Commentary. Celsus describes the operation as follows: “Cutis circa glandem prehenditur et extenditur, donec illam ipsam condat; ibique deligatur: deinde, juxta pubem, in orbem tergus inciditur, donec coles nudatur; magnâque curâ cavetur, ne vel urinæ iter, vel venæ quæ ibi sunt, incidantur. Eo facto, cutis ad vinculum inclinatur, nudaturque circa pubem velut circulus; eoque linamenta dantur, ut caro increscat, et id impleat: satisque velamenti supra latitudo plagæ præstat. Sed, donec cicatrix sit, cinctum esse id debet: in medio tantum relicto exiguo urinæ itinere.” (vii, 25.)
Rhases directs us to put a proper piece of lead upon the glans, then to draw the prepuce over it, and secure it with a ligature, having previously dissected it from the parts below, if necessary. (Cont. xiv.) This is much the same as our author’s operation for phimosis. See [section lv].
The reader will find the ancient operation described by Fabricius ab Aquapendente. (Œuv. Chirurg. ii, 61.)
SECT. LIV.—ON HYPOSPADIÆUM, OR IMPERFORATE GLANS PENIS.

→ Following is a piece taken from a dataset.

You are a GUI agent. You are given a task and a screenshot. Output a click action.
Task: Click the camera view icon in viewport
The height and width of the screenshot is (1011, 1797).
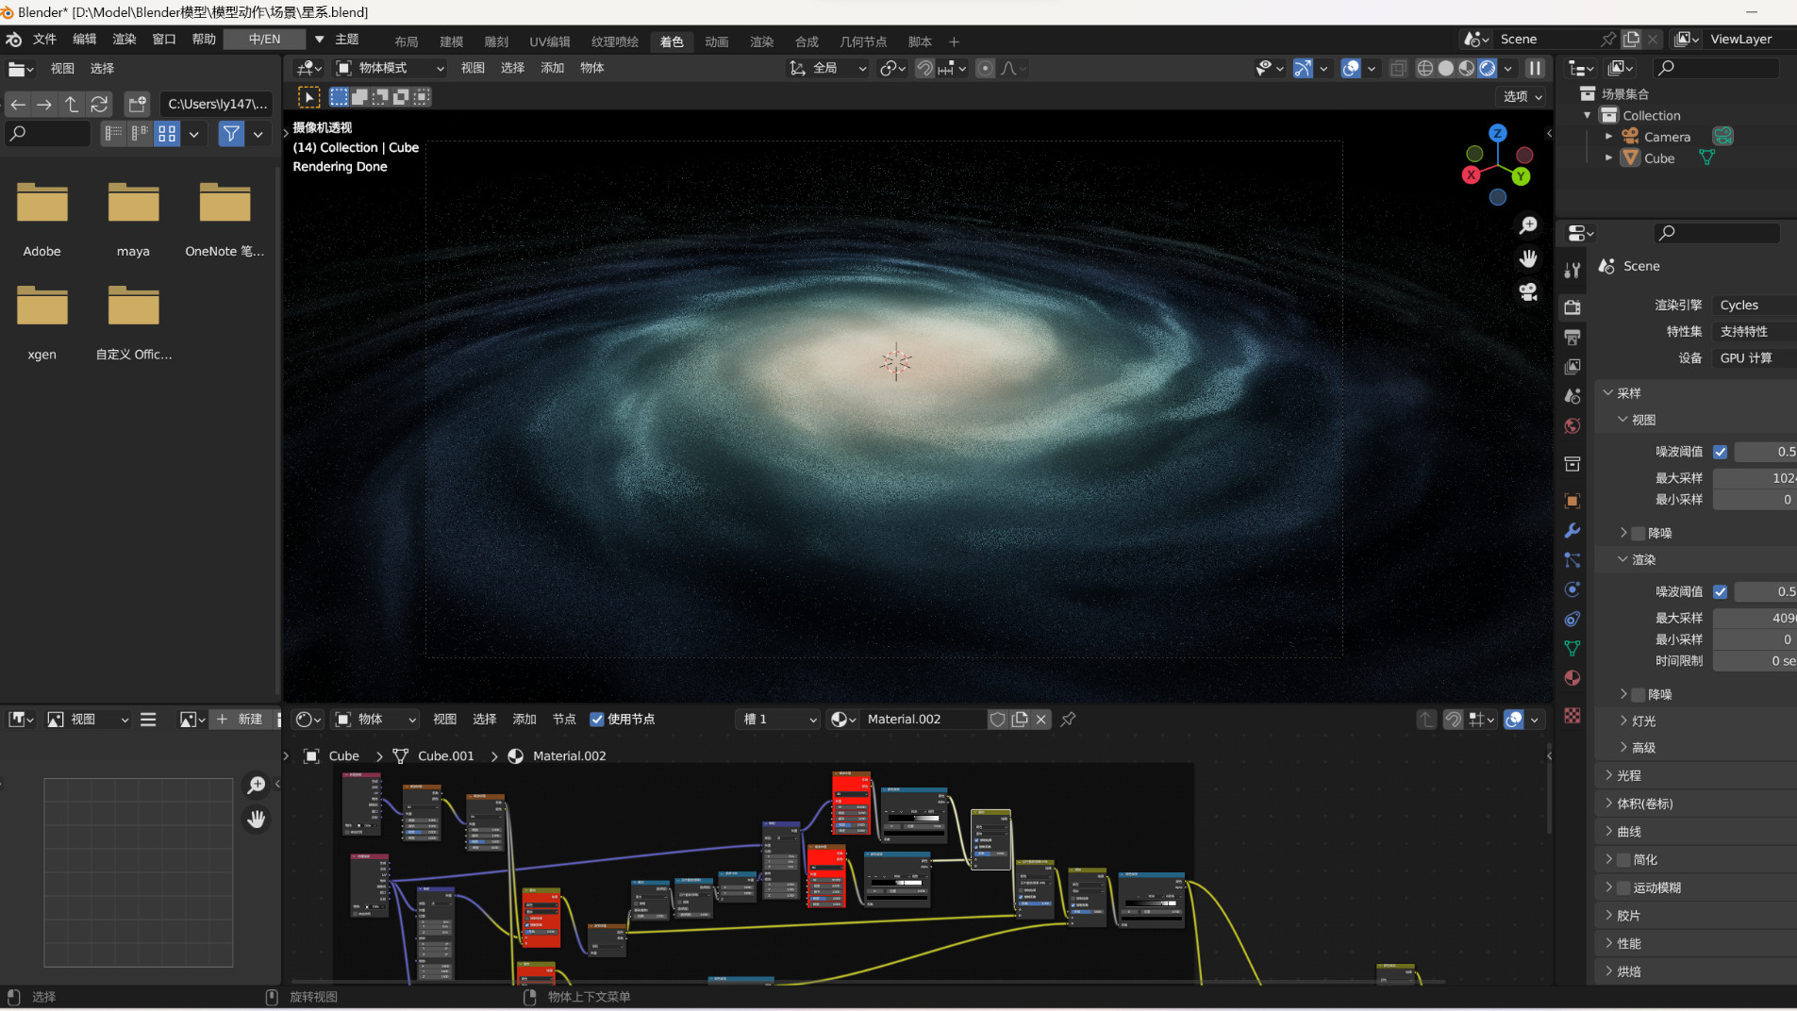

In many children the glans is not perforated at birth, but the meatus is situated under the part called canis, at the termination of the glans. Hence they can neither make water forwards unless they draw up the member to the pubes, nor procreate, as the semen cannot be injected direct into the uterus. In addition to these defects, the complaint occasions no ordinary deformity. Wherefore, the simplest and least dangerous mode of operation is that by amputation. Having then placed the patient in a supine posture, we have to stretch the glans forcibly with the fingers of the left hand, and then with the point of a scalpel we are to amputate the glans at the corona, not making the amputation obliquely, but carving it, as it were, all round, so that an eminence may appear in the middle resembling the glans. And since a hemorrhage frequently takes place, we may stop it by styptics if possible, but if not, we must have recourse to burning with slender cauteries.